Pay-for-performance (P4P) is the latest rage among health wonks as to how to improve the health care system. But does P4P really improve quality?
Mullen, Frank and Rosenthal (2008) hope to answer this question. One would initially believe that paying physicians to perform certain medically necessary tasks will improve quality. Further, some P4P involves structural rewards for physician practice EMR. If a physician installed an automated system to remind diabetic patients to get their A1C test, the quality benefits likely will extend to non-diabetic patients as well who will get more regular check-ups.

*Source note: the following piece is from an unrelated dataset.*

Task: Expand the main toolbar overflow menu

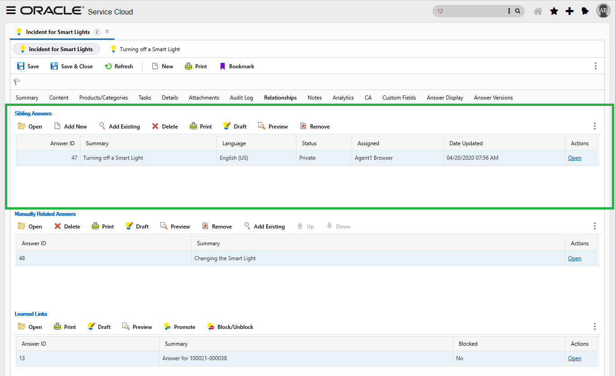Action: point(596,66)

However, there are some reasons to believe that P4P may not work as expected. Until recently, P4P in the U.S. has been a very small component of a physician’s compensation. In the UK, P4P payments are large [the average GP practice earned $133,200 in P4P payments from the NHS] but since the P4P payments in the U.S. are a small fraction of the physicians income, it likely has little behavioral impact. Further, P4P may not result in better medical care, but better documentation of the care that has always been given. Most importantly, “providers may shift resources toward rewarded dimensions of quality at the expense of unrewarded dimensions, which may result in a decline in overall quality of patient care.”
Data
In order to test whether or not P4P is improving quality, Mullen, Frank and Rosenthal collected data from Pacificare. Pacificare experienced a wave of P4P innovations in the early 1990s until today.

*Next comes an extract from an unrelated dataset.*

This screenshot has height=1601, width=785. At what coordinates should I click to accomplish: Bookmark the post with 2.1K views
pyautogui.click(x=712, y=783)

- 1993: Pacificare begins collecting quality information on providers.
- 1998: Pacificare makes these quality reports public.
- 2003: Pacificare starts to pay bonuses based on the provider quality reports. this is named the Quality Incentive Program (QIP)
- 2004: Pacificare joins Integrated Healthcare Association (IHA) inauguration. IHA is a P4P program that has ten times the bonus payments as QIP and included six of California’s largest health plans.
The authors have Pacificare’s quality measures before QIP, during QIP and during IHA. As a control group, the authors use Pacificare provider quality measures in Oregon and Washington which were not subject to any P4P incentives.
The authors hypothesize the P4P will improve quality for the service for which providers receive bonuses. For non-P4P services, there will be quality improvements when a performance metric shares commonality in production with many other medical services. For instance, bonuses based on identification and scheduling will improve overall quality. On the other hand, bonuses who’s quality metric depends on physician time or effort will likely decrease quality on non-measured dimensions.
Results
“Of the six measures initially rewarded by IHA, only cervical cancer screening showed consistently positive returns.” Chlamydia screening also improved after it was added to the IHA list. “On the other hand, appropriate asthma medication rates actually decreased…when P4P was introduced in California…Preferred antibiotic usage, which was rewarded by the small-scale QIP but ignored by the larger IHA effort also declined…”
Conclusion
P4P is a very blunt instrument. In some cases it works fairly well but in other cases it does not. One problem with P4P is that it that it confuses three aspects of medical care: 1) getting patients who need medical care into the doctors office, 2) getting physicians to provide the correct care to the patients in the office and 3) documenting the care. The first problem is one of outreach and a reminder recall system, but also depends on the demographics of the physician’s patient based. The second aspect could be better measured with a missed opportunity metric. And the third would be made easier with EMR.
Is P4P rewarding doctors who have rich patients that see the doctor often? Is P4P rewarding doctors who document care more accurately? Or is P4P really improving the quality of medical care?
Because P4P is such a blunt instrument, policymakers and insurance companies cannot answer these questions.
- Kathleen J Mullen, Richard G Frank, Meredith B Rosenthal, (2008) “Can you get what you pay for? Pay-for-performance and the quality of healthcare providers” Working Paper.
- Kathleen J Mullen, Richard G Frank, Meredith B Rosenthal, (2010) “Can you get what you pay for? Pay-for-performance and the quality of healthcare providers” RAND Journal of Economics, v41(1):64-91.
I find it interesting that Policy makers and Insurance companies wouldn’t answer whether, P4P improves the quality of medical care. That should be a fairly easy question to answer. Isn’t the objective, that we improve our health care system without causing more problems or costing more money? It doesn’t seem like a very efficient system when the results aren’t likely to be increased care but rather better documentation of the care given…Who wins in this P4P system?